§ ВЫБРАННЫЙ ТЕКСТ
/---
Оппенгеймер. Триумф и трагедия Американского Прометея - Кай Берд
Девятнадцатого июля 1954 года Роберт с семьей сели в самолет до Санта-Круса, а оттуда перебрались на Сент-Джон, райский карибский островок размером с Манхэттен (площадью 21 квадратная миля) с населением не более 800 жителей, десять процентов которых приехали с «континента». В 1954 году в гавани, возможно, уже стояли на якоре несколько парусных шлюпов. В единственном поселке и торговом порту острова Круз-Бей проживали несколько сотен человек, в основном потомки привезенных на Сент-Джон рабов. Первый бар на острове — «Муи» — построят двумя годами позже. Единственное каменное здание, гостиница «Мидс инн», представляла собой одноэтажный «пряничный коттедж» в вест-индском стиле. По немощеным улицам бродили павлины и ослы.
Сойдя на берег с парома, Оппенгеймеры взяли такси-джип и по проселочным дорогам отправились на северное побережье острова. Стараясь не попадаться другим на глаза, они проехали мимо «Плантации Канил», единственного на острове престижного дома отдыха, построенного Лоренсом С. Рокфеллером, в направлении к гостинице «Транк-Бей», незатейливому полупансиону, хозяином которого была постоянная жительница острова Эрва Булон-Торп. В доме не было ни телефона, ни электричества, он вмещал не больше дюжины гостей. Если семья искала уединения, то лучшего места не могла бы найти. «Они испытали шок, — вспоминала дочь хозяйки Эрва Клэр Денхэм. — В таком укромном месте их бы никто не нашел. Они осторожничали даже в выборе собеседников. <…> Китти была все время начеку и вела себя как тигрица, стоило кому-то приблизиться к мужу, когда тому хотелось поболтать». Когда Китти бывала не в духе, она без разбора швырялась разными предметами. На следующее утро Роберт приходил к Булонам и щедро оплачивал нанесенный ущерб. Пользуясь Круз-Бей как базой, Оппенгеймеры провели на архипелаге пять недель, ходя под парусом на «Команче» вокруг Сент-Джона и соседних Британских Виргинских островов.
Даже в конце августа 1954 года ФБР все еще не давала покоя мысль о коммунистическом заговоре под кодовым названием «Операция Оппенгеймер» с целью тайного вывоза ученого и его семейства за железный занавес. «Согласно плану, — гласило донесение ФБР, — Оппенгеймер должен сначала направиться в Англию, а оттуда — во Францию, где пропадет из виду с помощью советских агентов».
\---
§ УКАЗАНИЯ
a) Сколько недель Оппенгеймеры провели на архипелаге, согласно отрывку об Оппенгеймере?
b) Продолжите отрывок об Оппенгеймере, начав сразу после его последнего предложения.

§ ПРЕДОСТАВЛЕННЫЕ ДАННЫЕ
/---
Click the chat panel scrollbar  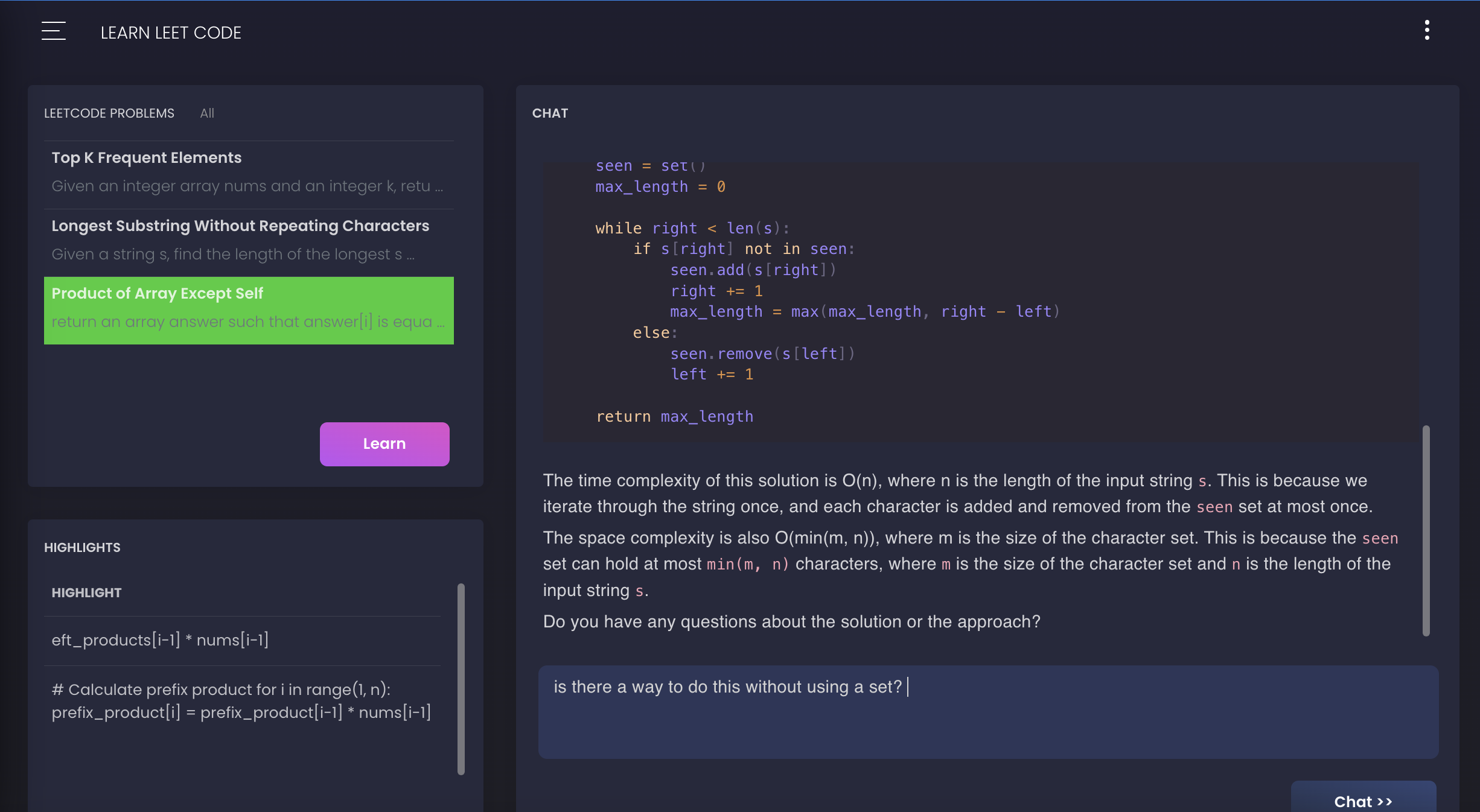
\---
§ ОТВЕТЫ ПО ЗАДАНИЯМ
a) Пять недель.

b)
ФБР не могло уследить за Оппенгеймером, пока он был на острове Сент-Джон. Поэтому, когда 29 августа 1954 года Роберт вернулся самолетом в Нью-Йорк, агенты ФБР попросили его следовать за ними в отдельное помещение аэропорта. Оппенгеймер согласился, но потребовал, чтобы с ним была жена. В комнате фэбээровцы спросили открытым текстом, вступал ли он в контакт с советскими агентами на Виргинских островах и предлагалось ли ему перейти на их сторону. Русские, конечно, дураки дураками, ответил Оппенгеймер, но не настолько, чтобы выходить на него с такими предложениями. Если подобное когда-либо случится, он пообещал немедленно сообщить об этом в ФБР. После короткого допроса Оппенгеймерам разрешили покинуть аэропорт. Агенты отследили их возвращение в Принстон и на следующий день опять поставили их домашний телефон на прослушивание.
Невероятно, но в марте 1955 года, через шесть месяцев после возвращения Оппенгеймера, ФБР отправило группу агентов на Сент-Джон. Агенты расспрашивали местных, с кем разговаривал Оппенгеймер, пока был на острове.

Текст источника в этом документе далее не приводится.